Supreme Court of South Carolina
Mar 1, 1965
140 S.E.2d 787 (S.C. 1965)

Summary

In Phillips v. Knapp-Monarch Co., 245 S.C. 383, 140 S.E.2d 786, plaintiff was injured when an appliance for brewing coffee, manufactured by the defendant, allegedly exploded.

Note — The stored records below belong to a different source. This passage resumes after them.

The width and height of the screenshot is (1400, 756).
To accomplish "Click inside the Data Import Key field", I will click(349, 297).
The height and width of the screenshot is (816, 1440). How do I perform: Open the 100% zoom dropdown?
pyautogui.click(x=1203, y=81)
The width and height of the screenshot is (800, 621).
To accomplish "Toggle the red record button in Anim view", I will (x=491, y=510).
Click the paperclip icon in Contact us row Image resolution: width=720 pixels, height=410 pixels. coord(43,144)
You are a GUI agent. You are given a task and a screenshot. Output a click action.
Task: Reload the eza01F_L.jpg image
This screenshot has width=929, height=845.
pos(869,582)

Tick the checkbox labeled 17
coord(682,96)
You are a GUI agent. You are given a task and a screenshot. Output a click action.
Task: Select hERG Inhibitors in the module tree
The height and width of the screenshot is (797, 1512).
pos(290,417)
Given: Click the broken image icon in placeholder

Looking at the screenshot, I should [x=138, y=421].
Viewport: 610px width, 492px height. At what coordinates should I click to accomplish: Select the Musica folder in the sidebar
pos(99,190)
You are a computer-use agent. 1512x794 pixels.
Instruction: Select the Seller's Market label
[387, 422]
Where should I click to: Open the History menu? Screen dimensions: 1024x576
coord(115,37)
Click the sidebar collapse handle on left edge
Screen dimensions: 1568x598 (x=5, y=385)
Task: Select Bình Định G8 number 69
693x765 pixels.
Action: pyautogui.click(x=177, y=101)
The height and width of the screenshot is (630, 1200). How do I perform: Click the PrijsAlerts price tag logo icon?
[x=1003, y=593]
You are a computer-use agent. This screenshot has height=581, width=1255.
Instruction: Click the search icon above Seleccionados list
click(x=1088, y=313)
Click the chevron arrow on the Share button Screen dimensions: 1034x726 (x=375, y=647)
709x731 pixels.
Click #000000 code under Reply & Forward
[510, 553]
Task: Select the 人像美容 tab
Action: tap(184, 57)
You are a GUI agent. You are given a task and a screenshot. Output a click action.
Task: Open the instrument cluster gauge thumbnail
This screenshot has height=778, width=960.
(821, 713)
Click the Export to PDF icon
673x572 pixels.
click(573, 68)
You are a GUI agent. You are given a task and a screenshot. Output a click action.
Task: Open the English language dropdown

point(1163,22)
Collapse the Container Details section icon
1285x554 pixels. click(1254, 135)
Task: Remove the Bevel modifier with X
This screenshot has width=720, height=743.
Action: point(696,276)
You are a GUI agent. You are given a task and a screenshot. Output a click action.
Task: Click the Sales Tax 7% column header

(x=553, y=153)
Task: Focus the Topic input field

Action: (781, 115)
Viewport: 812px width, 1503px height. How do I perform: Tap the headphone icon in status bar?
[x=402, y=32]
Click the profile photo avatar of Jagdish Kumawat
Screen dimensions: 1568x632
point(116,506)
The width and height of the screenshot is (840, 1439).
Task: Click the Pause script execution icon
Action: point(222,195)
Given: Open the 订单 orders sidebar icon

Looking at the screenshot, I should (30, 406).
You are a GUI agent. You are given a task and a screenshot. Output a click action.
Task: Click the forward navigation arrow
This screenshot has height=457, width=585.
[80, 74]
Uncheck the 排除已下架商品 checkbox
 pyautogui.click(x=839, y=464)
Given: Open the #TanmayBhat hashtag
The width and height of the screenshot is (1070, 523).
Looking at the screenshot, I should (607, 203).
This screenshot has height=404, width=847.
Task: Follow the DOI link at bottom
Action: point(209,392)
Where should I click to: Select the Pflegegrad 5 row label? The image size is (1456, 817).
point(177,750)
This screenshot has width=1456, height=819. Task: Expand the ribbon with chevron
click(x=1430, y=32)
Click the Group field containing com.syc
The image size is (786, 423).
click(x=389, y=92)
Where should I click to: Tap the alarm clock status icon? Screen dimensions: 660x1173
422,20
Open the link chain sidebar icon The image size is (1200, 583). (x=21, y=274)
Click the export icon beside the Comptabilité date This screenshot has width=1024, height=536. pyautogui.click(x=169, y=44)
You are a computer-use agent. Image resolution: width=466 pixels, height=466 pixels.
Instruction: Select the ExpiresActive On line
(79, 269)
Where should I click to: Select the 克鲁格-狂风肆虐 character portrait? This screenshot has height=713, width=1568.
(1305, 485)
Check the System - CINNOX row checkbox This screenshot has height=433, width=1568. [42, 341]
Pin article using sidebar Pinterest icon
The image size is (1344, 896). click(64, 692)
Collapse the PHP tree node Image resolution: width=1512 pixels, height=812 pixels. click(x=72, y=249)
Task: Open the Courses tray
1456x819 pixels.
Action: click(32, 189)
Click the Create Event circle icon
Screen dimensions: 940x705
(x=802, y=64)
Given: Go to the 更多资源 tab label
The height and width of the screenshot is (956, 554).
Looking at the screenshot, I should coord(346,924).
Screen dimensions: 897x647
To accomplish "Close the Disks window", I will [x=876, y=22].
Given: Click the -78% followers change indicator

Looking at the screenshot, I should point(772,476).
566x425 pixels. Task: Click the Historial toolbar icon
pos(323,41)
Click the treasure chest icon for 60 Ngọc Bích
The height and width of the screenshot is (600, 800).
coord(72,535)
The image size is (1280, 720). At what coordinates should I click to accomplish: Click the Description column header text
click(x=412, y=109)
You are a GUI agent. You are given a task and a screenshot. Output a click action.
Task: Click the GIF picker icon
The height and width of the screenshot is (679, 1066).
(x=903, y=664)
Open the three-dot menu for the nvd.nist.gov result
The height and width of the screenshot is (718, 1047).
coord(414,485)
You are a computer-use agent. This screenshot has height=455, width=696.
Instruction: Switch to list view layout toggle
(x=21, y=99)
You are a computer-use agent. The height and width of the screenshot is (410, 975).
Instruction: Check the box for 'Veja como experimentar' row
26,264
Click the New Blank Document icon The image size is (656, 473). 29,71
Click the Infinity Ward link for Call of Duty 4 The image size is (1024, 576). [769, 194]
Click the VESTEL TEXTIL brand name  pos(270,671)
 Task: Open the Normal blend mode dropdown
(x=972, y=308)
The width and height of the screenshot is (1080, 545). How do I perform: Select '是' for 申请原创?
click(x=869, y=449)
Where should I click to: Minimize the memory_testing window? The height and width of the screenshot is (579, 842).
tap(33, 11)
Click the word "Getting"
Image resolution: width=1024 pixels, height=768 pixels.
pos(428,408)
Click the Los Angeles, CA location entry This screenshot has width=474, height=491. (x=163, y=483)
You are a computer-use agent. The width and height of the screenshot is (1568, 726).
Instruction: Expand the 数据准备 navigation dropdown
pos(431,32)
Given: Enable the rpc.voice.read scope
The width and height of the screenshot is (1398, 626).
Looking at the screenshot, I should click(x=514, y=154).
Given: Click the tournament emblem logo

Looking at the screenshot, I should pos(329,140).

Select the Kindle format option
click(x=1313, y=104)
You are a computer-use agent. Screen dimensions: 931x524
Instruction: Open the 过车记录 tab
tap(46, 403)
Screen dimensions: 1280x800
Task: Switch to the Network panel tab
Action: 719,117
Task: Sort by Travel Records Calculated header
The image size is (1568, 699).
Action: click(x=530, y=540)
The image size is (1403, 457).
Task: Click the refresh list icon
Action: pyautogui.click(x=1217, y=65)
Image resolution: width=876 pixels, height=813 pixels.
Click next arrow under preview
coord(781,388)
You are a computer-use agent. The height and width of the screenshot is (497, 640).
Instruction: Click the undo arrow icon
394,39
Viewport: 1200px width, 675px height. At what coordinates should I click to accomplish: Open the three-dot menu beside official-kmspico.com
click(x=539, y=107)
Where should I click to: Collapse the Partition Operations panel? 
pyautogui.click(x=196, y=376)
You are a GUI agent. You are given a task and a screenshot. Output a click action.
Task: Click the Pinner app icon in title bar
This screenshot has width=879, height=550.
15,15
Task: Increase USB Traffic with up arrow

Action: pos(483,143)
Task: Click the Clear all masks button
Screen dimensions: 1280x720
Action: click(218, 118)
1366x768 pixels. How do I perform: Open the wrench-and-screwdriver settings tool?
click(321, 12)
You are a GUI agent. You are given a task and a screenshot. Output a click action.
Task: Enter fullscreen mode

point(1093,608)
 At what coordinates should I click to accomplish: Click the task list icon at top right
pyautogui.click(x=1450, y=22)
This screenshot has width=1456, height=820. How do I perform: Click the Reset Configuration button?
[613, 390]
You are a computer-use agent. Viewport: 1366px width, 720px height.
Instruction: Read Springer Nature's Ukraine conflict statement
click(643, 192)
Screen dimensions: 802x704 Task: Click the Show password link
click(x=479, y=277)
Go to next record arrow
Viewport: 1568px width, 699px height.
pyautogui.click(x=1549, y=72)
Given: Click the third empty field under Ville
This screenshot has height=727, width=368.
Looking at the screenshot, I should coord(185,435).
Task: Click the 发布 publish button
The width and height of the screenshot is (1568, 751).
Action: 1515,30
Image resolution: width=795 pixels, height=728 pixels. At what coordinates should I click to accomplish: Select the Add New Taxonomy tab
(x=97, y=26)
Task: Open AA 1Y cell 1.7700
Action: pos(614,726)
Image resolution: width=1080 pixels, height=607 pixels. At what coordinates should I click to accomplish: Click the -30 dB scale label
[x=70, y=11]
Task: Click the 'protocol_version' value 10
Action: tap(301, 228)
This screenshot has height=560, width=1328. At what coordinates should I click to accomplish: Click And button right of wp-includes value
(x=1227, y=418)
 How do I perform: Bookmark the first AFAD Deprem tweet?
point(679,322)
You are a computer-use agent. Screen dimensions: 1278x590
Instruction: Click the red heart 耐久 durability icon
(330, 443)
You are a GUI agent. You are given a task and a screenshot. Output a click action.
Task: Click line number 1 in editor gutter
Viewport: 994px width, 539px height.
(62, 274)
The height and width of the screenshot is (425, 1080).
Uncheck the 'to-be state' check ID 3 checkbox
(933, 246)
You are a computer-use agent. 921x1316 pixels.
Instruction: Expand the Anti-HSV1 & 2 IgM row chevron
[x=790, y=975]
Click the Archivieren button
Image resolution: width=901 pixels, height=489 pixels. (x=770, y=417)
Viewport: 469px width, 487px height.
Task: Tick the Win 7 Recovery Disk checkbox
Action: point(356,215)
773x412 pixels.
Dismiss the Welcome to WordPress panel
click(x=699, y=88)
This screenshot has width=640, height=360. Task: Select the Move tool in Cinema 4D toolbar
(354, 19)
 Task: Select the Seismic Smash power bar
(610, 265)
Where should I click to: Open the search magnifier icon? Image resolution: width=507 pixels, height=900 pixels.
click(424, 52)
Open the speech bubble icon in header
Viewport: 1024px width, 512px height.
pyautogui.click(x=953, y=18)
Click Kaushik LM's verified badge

Summary of this case from Triplett v. R.M. Wade Co.

Opinion

18312

March 1, 1965.

Clement L. McEachern, Esq., of Greenville, for Appellant, cites: As to error on part of trial Judge in holding that the Defendant is not amenable to service of process in the State of South Carolina on the ground that it does not transact business in the State of South Carolina: 237 S.C. 54, 115 S.E.2d 508; 304 F.2d 106; 208 S.C. 379, 38 S.E.2d 242; 326 U.S. 310, 66 S.Ct. 154, 90 L.Ed. 95, 161 A.L.R. 1057; 339 U.S. 643, 70 S.Ct. 927, 94 L.Ed. 1154; 342 U.S. 437, 72 S.Ct. 413, 96 L.Ed. 485; 355 U.S. 220, 78 S.Ct. 199, 2 L.Ed.2d 223; 232 S.C. 433, 102 S.E.2d 743; 239 F.2d 502; 166 F.2d 788; 116 Vt. 569, 80 A.2d 664, 25 A.L.R.2d 1193; 248 F. Supp. 3. As to error on part of trial Judge in holding that the Defendant is not amenable to service of process in the State of South Carolina on the ground that it has no offices or agencies in the State of South Carolina: 304 F.2d 106; 237 S.C. 54, 115 S.E.2d 508. As to Respondent being subject to service of process within the State, regardless of whether it was domesticated in the State or not: 200 S.C. 393, 21 S.E.2d 34; 208 S.C. 379, 38 S.E.2d 242.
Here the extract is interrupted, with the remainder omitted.